US Ambassador to Fiji Discusses Pacific Threats, Opportunities
WASHINGTON, DC, October 5, 2010 - "The United States cannot afford to neglect Pacific Island countries," US Ambassador to Fiji Steve McGann told an audience at an Asia Society Washington Center breakfast meeting.
McGann expressed concern over what he called "Fiji's turn away from elections-based government," adding that Fiji remains an exception in the region, since five of its neighbors have conducted Parliamentary elections since 2009.
Nevertheless, McGann underscored the need for continued cooperation, particularly on issues of global import such as international crime and climate change-two issues he said Pacific islands are particularly vulnerable to.

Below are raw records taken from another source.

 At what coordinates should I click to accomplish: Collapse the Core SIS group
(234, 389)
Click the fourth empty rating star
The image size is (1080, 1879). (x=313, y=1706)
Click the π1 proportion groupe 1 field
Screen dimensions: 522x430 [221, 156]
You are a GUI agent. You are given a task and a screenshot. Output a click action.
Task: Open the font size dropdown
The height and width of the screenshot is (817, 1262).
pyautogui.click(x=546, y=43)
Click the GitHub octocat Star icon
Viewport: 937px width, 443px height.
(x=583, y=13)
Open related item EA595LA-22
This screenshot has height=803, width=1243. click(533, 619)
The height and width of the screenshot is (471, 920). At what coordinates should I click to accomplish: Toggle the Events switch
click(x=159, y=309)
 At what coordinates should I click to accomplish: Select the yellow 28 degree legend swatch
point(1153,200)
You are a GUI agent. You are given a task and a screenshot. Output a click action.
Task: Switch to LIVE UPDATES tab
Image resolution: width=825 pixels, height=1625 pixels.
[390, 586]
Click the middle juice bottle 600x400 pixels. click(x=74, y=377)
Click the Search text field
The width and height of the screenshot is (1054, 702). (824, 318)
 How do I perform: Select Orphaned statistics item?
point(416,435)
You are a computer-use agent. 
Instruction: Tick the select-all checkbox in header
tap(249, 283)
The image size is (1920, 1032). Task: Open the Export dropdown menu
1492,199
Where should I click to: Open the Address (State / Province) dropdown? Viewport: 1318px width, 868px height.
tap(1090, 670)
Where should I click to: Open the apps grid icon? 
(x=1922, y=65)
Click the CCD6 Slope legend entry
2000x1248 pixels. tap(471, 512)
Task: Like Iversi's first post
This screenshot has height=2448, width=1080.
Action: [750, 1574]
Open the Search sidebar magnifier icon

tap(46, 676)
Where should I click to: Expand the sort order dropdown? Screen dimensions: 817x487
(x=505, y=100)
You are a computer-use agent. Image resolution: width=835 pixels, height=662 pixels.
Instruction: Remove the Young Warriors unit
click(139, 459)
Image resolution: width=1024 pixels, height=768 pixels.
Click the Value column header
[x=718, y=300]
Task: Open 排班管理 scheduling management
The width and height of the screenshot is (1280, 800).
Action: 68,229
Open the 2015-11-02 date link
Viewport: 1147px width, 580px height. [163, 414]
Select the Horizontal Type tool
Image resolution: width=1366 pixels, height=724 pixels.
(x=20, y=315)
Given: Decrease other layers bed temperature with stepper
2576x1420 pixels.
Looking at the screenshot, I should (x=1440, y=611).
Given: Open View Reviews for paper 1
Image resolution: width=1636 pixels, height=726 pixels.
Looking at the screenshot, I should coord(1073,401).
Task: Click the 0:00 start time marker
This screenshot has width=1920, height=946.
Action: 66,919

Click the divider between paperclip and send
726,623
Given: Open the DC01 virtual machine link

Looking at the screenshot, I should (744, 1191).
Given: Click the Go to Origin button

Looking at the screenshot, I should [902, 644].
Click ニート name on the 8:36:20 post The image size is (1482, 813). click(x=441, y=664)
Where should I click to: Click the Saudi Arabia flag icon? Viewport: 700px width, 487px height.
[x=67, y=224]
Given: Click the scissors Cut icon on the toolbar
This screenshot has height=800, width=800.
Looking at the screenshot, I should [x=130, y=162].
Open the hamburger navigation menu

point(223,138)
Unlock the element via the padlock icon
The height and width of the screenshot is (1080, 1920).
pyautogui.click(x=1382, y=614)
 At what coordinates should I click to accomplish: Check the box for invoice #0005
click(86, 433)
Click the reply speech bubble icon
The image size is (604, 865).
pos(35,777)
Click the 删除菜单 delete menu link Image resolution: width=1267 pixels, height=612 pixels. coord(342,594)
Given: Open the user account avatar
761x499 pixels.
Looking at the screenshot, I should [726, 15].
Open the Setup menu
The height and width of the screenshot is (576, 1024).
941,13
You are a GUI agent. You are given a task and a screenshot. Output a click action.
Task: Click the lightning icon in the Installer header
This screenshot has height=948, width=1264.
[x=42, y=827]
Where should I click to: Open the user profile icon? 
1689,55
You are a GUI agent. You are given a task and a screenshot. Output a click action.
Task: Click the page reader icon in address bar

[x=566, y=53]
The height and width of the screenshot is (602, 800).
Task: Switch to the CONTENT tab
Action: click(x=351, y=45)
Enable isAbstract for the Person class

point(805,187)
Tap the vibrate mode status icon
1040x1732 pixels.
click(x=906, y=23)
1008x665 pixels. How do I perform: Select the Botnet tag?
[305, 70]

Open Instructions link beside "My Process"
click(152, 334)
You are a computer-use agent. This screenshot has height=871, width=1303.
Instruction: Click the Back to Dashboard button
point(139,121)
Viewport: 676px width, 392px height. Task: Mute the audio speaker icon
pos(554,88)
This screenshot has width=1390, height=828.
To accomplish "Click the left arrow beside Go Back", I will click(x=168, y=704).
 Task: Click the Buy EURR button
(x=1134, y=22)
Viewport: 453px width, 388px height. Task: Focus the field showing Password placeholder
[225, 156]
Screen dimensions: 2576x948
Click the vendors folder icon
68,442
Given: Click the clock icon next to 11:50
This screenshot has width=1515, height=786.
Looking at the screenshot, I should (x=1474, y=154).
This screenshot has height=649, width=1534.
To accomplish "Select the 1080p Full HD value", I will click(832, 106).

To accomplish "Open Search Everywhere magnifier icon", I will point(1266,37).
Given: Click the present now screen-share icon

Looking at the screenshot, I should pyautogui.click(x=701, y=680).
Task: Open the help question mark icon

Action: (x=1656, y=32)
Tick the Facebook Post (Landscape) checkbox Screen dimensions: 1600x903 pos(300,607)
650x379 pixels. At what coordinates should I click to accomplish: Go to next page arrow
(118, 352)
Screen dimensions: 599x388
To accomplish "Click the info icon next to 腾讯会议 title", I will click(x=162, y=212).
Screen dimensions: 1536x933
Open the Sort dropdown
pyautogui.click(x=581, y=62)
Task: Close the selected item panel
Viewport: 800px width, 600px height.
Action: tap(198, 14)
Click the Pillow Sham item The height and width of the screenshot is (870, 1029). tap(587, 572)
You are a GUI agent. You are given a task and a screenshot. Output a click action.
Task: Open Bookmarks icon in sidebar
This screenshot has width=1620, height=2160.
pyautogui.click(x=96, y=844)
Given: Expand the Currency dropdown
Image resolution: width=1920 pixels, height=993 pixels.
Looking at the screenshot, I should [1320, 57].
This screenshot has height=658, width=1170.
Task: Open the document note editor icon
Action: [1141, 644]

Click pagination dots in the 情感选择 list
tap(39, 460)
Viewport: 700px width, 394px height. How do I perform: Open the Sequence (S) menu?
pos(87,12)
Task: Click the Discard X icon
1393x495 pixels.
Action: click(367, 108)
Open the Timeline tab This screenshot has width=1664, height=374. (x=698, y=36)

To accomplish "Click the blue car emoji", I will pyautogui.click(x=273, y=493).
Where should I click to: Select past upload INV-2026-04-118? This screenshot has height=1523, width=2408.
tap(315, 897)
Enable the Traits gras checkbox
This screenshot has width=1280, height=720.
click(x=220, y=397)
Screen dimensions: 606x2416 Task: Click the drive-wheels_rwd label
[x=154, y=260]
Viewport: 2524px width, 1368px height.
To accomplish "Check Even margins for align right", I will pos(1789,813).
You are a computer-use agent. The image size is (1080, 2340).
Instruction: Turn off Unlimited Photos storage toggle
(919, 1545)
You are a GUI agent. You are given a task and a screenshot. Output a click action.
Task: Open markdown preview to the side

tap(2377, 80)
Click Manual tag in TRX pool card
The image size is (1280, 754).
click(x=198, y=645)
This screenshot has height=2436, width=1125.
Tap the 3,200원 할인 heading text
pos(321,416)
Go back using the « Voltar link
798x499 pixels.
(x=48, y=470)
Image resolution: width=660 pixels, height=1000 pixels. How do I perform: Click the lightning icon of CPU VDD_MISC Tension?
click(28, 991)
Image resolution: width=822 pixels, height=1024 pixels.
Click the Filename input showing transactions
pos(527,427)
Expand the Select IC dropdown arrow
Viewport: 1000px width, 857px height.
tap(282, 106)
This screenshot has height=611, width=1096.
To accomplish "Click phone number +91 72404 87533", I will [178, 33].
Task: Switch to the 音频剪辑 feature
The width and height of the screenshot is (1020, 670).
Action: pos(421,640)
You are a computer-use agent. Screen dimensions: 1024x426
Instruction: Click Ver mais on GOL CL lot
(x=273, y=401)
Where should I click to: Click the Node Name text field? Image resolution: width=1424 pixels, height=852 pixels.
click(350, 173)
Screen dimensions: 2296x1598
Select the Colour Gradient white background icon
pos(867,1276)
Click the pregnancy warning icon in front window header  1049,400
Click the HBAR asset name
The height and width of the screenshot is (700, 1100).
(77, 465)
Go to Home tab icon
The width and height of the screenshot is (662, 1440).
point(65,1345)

In addressing these concerns, he said that the US will offer both strategic and financial assistance.
"The United States has the ability and assets to help address non-traditional threats, particularly transnational crime, with our friends in the Pacific," he said.
Pending Congressional approval of the Fiscal Year 2011 Budget, the US government will also provide $100 million to Pacific states to combat climate change.
Ambassador McGann explained that Pacific Island nations contribute to regional and international peacekeeping efforts and have fought alongside American troops in Iraq and Darfur.
"I see my responsibilities as working with countries that are connected by an ocean rather than separated by water," Ambassador McGann concluded. "For their sake, and our own, we must work together to meet the challenges of the twenty-first century."